It was two days before the Passover and the festival of Unleavened Bread. The chief priests and the scribes were looking for a way to arrest Jesus[a] by stealth and kill him; 2 for they said, “Not during the festival, or there may be a riot among the people.” 3 While he was at Bethany in the house of Simon the leper,[b] as he sat at the table, a woman came with an alabaster jar of very costly ointment of nard, and she broke open)the jar and poured the ointment on his head. 4 But some were there who said to one another in anger, “Why was the ointment wasted in this way? 5 For this ointment could have been sold for more than three hundred denarii,[c] and the money given to the poor.” And they scolded her. 6 But Jesus said, “Let her alone; why do you trouble her? She has performed a good service for me. 7 For you always have the poor with you, and you can show kindness to them whenever you wish; but you will not always have me. 8 She has done what she could; she has anointed my body beforehand for its burial. 9 Truly I tell you, wherever the good news[d] is proclaimed in the whole world, what she has done will be told in remembrance of her.”

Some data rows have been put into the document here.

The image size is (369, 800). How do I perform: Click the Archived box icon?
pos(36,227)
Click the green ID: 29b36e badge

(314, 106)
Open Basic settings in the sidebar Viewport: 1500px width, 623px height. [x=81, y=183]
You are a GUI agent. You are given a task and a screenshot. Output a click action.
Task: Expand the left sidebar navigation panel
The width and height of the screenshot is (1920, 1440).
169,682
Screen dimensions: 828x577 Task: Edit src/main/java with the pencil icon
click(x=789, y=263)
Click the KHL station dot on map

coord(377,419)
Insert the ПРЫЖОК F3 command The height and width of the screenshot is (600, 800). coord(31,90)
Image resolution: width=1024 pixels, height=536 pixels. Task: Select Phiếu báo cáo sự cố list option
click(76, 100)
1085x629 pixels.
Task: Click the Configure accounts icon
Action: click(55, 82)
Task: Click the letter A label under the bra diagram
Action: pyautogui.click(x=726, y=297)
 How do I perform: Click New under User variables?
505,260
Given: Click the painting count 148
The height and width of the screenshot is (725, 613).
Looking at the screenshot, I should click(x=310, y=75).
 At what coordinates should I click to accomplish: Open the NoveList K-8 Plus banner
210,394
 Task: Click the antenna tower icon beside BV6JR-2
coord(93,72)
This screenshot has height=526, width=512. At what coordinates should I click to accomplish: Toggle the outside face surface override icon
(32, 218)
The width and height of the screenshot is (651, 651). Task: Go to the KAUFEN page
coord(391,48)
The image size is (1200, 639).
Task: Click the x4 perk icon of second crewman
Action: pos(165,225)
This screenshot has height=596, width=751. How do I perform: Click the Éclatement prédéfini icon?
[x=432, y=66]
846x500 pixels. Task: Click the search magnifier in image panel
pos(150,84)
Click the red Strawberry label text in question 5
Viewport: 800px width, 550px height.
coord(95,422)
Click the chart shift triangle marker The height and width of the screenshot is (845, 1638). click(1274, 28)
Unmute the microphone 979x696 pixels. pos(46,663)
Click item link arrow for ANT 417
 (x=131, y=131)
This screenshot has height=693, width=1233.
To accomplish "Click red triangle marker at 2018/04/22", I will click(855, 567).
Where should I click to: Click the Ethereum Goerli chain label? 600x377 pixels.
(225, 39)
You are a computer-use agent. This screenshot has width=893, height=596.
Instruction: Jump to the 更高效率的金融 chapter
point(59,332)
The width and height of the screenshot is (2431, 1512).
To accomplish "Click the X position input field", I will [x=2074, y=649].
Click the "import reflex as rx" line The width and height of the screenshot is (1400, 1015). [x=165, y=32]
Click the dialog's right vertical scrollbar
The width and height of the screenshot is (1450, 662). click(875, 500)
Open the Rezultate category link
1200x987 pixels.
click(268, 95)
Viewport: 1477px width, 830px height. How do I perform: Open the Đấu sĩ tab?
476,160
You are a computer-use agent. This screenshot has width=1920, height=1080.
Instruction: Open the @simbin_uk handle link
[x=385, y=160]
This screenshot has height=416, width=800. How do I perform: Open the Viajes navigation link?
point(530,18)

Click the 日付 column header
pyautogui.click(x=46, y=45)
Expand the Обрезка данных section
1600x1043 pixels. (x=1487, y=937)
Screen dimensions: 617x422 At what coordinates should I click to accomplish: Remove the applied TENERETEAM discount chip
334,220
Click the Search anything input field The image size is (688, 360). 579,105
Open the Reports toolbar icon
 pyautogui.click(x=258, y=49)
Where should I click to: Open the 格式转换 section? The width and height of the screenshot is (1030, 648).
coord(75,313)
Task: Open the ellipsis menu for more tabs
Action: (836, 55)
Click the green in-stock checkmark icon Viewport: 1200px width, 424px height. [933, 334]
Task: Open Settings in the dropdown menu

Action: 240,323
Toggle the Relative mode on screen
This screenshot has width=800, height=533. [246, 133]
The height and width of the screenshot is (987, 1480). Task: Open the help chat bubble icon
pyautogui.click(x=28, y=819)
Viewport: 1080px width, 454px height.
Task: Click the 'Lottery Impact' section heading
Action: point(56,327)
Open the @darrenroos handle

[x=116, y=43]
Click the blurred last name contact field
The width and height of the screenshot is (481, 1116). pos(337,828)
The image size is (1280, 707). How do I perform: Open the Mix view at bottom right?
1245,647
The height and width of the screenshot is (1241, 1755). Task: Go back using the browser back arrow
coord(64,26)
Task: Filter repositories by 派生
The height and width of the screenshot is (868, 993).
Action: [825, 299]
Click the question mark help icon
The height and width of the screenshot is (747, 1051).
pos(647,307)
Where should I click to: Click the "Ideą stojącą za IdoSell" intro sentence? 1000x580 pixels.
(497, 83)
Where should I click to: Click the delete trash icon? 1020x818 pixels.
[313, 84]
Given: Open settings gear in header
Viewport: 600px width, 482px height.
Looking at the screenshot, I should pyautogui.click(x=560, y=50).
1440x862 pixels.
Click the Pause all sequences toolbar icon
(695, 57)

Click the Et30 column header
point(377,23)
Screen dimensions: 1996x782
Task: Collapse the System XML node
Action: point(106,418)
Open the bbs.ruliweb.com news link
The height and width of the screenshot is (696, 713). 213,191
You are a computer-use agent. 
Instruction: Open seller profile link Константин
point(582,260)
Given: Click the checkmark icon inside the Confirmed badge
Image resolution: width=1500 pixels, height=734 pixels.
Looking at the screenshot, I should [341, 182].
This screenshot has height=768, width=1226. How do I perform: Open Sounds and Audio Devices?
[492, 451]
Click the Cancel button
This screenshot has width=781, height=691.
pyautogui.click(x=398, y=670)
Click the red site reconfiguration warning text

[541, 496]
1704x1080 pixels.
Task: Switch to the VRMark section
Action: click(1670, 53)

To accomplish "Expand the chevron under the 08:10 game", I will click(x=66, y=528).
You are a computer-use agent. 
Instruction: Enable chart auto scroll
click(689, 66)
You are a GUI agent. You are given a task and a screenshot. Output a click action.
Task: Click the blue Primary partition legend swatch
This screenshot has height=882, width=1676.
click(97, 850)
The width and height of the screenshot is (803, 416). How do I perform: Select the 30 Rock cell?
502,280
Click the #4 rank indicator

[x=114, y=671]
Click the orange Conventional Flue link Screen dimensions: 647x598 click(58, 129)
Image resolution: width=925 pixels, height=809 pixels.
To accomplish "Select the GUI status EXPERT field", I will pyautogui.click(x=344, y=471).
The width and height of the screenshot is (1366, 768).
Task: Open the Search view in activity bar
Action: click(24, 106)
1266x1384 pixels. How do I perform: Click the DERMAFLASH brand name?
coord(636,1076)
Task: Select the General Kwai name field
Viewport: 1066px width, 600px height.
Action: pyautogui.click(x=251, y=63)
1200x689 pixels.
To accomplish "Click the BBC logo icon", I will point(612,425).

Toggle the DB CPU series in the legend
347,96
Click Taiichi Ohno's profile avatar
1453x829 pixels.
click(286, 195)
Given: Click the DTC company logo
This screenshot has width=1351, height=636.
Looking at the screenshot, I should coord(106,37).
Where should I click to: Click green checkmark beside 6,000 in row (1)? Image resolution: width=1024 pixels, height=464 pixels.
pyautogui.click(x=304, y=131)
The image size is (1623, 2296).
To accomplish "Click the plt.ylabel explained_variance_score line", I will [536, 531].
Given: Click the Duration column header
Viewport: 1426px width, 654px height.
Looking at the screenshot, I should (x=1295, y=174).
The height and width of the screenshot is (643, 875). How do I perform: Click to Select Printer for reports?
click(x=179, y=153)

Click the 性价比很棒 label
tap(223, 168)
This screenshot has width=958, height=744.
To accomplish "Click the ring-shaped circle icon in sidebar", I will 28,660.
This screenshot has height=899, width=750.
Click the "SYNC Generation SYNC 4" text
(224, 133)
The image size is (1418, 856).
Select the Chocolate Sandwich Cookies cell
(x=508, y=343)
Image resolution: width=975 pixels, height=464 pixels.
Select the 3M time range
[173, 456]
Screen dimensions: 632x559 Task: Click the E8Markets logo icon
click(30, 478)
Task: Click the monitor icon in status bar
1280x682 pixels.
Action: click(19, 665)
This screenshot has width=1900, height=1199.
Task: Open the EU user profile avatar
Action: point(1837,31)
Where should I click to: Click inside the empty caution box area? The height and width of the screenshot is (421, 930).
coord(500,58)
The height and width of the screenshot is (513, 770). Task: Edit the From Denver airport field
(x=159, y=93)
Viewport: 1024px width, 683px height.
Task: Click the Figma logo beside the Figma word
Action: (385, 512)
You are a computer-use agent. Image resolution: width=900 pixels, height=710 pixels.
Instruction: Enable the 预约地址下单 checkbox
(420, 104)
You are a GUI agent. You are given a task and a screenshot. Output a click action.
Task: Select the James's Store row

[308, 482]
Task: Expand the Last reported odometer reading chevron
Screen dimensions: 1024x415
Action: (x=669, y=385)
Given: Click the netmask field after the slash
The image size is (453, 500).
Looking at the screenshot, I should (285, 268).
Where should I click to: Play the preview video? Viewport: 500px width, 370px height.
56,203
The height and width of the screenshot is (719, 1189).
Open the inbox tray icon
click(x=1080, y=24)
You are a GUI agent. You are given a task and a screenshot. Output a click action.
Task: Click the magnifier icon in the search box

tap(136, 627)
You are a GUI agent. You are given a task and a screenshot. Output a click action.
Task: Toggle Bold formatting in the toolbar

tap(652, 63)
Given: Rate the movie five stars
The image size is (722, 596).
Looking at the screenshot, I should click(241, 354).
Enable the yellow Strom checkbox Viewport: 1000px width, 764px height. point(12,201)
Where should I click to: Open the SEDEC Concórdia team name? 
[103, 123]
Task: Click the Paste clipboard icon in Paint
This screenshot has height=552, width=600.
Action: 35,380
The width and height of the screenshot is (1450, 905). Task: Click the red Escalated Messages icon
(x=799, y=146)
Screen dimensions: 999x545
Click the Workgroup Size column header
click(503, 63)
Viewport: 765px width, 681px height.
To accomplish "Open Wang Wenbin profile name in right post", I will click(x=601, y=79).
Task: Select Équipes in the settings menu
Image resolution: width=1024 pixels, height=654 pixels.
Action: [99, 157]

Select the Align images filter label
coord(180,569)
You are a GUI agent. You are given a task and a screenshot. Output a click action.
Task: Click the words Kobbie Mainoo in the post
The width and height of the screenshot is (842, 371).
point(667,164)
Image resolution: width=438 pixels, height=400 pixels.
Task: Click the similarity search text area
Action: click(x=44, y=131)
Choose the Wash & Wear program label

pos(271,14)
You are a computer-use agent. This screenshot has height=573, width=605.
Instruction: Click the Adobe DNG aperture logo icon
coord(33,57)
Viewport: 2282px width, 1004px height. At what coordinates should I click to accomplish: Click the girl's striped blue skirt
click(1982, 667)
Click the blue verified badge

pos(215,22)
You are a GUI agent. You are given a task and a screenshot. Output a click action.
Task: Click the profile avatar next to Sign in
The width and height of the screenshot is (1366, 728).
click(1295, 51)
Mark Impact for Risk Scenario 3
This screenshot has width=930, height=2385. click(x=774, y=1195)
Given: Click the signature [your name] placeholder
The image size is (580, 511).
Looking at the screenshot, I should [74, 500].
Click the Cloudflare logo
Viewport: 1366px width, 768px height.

The theme, Building a Bigger Table, grows out of synod’s ongoing focus To Do Justice and the Bible verse from Micah 6:8: What is it that the Lord requires of you? Do justice, Love kindness. Walk humbly with your God.
2020 has been an unusual year in which we’ve learned how to live through a pandemic, learned how to be people of faith during COVID-19, experienced a financial crisis, and protests against racial injustice….many learned how to work at home, homeschool children, social distance, care for elderly loved ones without being able to see them in person… layered over all of this is an aggressively divisive political climate leading up to a presidential election in November.
Who are the people missing from your churches today?
Is there a place for them at the table in your congregation?
Are there steps, obstacles, invisible walls, unwritten rules that prevent people of different abilities, race, sexual orientation, economic background from fully participating in your congregation?
How can you build a ramp, so all are welcomed at the table?
Are there rules that keep them away or are there invisible walls with invisible signs that say,
“You can come to our church if you learn our ways, sing our songs, eat our food and become just like us. We really don’t want to learn your ways, sing your songs, or eat your food. We won’t change for you.”
Is there an invisible sign next to your church sign that Welcome…White, middle class, middle age, straight people, just like those of us already here.
Is it just “understood” that this is a church for people with names like ours… Johnsons, Nelsons, Petersons, Olsons, and Andersons?
In the gospel reading from Mark 14, notice this, Jesus was sitting at the table in Simon the Leper’s house when the woman broke open an alabaster jar and anointed Jesus’ head with costly perfume.
This is crazy! What is Jesus thinking!! This is all culturally uncool. When this story was told in the first century in ancient Palestine, the people who heard it were shocked. Jesus sitting at the same table with a man named Simon who is or was a leper and allowing an named, unrelated woman to touch his head…violates the religious purity laws, it was all against the religious laws of the day. Good JEWS don’t do that! Jesus breaks the rules, shatters the laws that separated people, men and women, clean and unclean.
Look closely at this text. The woman broke it open, the Greek word is suntribo, which also means to crush , to shatter, to break apart. This is a word that connotes strength and power.
Not only did she shatter the jar, she got noticed by the others in the room for her outrageous, lavish, generosity of pour expensive perfume on Jesus’ head. The unnamed women then witnessed
Jesus crushing the stereotypes, breaking down the wall between men and women, shattering the idea that there was such as thing as clean and unclean people… so that there would be a place at the table for them all.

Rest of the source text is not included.